## PROBLEM DESCRIPTION
Output as a numbered list, with blank lines left out, the material starting at the line that contains "You are a GUI" and ending at the line that contains "coord(623,294)", both included.

## DATA FOR THIS TASK
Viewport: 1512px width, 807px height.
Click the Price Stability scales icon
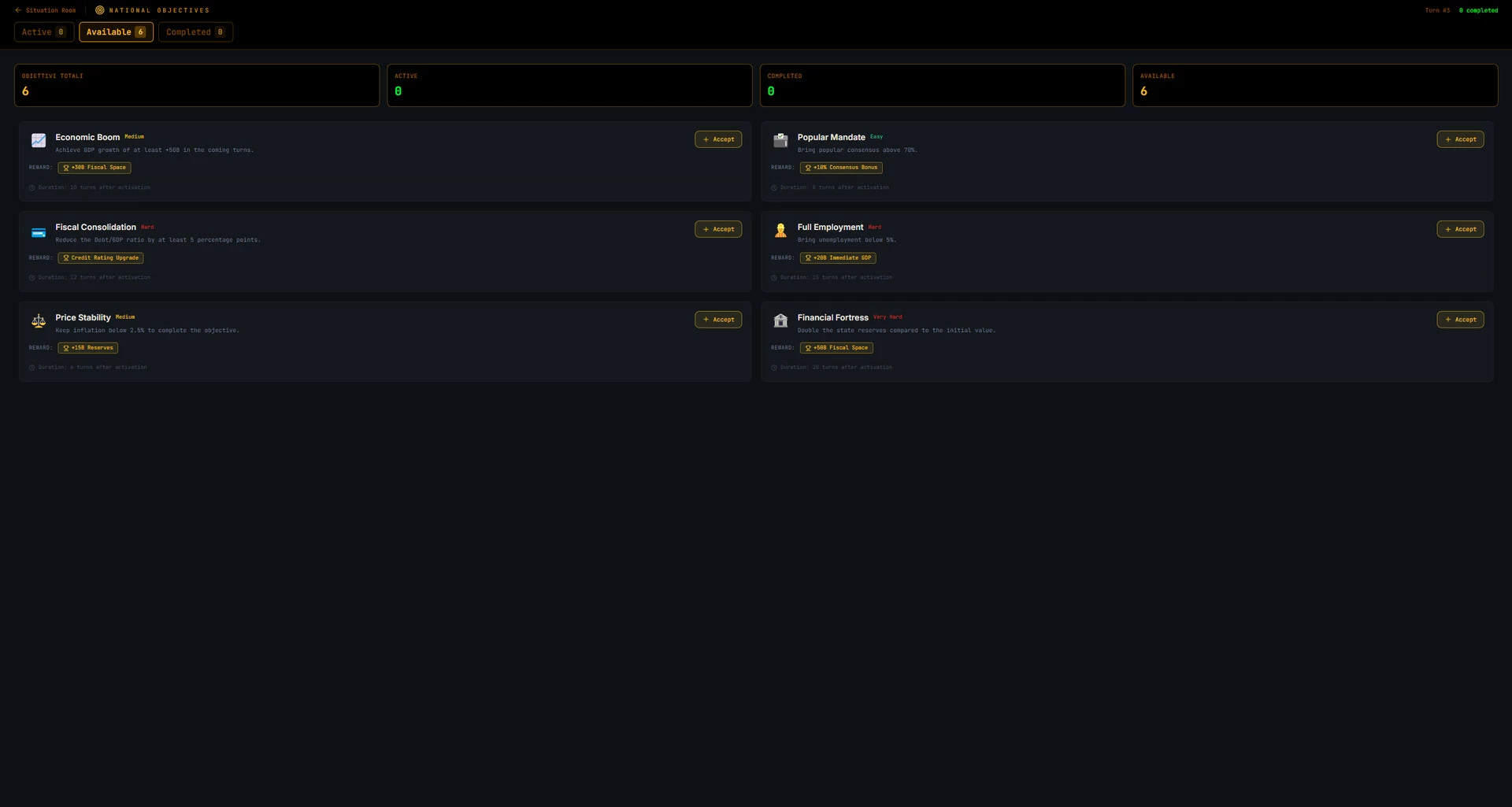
...
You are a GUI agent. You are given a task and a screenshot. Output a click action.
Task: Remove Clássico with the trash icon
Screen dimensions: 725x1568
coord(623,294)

## SOLUTION TO THE EXERCISE
1. You are a GUI agent. You are given a task and a screenshot. Output a click action.
2. Task: Remove Clássico with the trash icon
3. Screen dimensions: 725x1568
4. coord(623,294)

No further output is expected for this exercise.